ABOUT THIS TASK
Revise the lines starting with the one containing "is (461, 1034)." and going on through the one containing "Looking at the image, I should click on (453, 446).", replacing "coordinate pair" with "coordinate tuple" and leaving everything else unchanged.

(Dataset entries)
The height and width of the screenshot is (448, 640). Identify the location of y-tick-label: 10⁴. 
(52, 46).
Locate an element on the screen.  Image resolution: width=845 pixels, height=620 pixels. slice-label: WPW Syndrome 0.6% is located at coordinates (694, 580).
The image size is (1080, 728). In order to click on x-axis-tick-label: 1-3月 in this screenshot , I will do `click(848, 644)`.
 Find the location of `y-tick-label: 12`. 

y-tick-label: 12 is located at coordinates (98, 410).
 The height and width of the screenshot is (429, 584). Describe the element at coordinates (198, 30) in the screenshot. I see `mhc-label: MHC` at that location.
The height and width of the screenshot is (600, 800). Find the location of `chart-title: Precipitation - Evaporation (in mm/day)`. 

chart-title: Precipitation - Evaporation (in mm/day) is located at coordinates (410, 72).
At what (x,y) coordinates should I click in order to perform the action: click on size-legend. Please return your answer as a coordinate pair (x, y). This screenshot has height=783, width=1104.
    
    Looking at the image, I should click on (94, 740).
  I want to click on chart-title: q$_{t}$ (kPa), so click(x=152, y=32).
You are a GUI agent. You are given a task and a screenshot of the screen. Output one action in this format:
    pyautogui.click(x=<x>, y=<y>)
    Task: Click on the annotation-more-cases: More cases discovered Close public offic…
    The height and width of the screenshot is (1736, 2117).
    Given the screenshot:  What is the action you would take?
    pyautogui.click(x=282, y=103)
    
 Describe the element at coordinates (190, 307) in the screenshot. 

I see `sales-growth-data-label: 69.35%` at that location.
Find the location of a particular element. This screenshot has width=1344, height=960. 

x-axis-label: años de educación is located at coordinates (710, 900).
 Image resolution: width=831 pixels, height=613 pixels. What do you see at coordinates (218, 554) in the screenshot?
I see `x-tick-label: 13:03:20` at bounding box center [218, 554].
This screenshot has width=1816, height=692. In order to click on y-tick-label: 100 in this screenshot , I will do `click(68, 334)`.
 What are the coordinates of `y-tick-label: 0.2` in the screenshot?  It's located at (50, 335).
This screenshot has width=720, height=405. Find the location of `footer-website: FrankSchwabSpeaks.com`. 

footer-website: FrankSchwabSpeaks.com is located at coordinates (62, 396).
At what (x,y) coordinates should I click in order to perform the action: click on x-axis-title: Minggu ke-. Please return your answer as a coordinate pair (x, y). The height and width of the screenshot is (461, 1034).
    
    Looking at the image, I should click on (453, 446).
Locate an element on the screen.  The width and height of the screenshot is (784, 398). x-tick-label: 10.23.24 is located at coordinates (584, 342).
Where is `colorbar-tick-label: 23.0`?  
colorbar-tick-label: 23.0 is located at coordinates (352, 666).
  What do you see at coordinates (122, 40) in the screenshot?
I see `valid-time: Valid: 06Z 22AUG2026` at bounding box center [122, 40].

ANSWER FOR THIS EXERCISE
At what (x,y) coordinates should I click in order to perform the action: click on x-axis-title: Minggu ke-. Please return your answer as a coordinate tuple (x, y). The height and width of the screenshot is (461, 1034).
    
    Looking at the image, I should click on (453, 446).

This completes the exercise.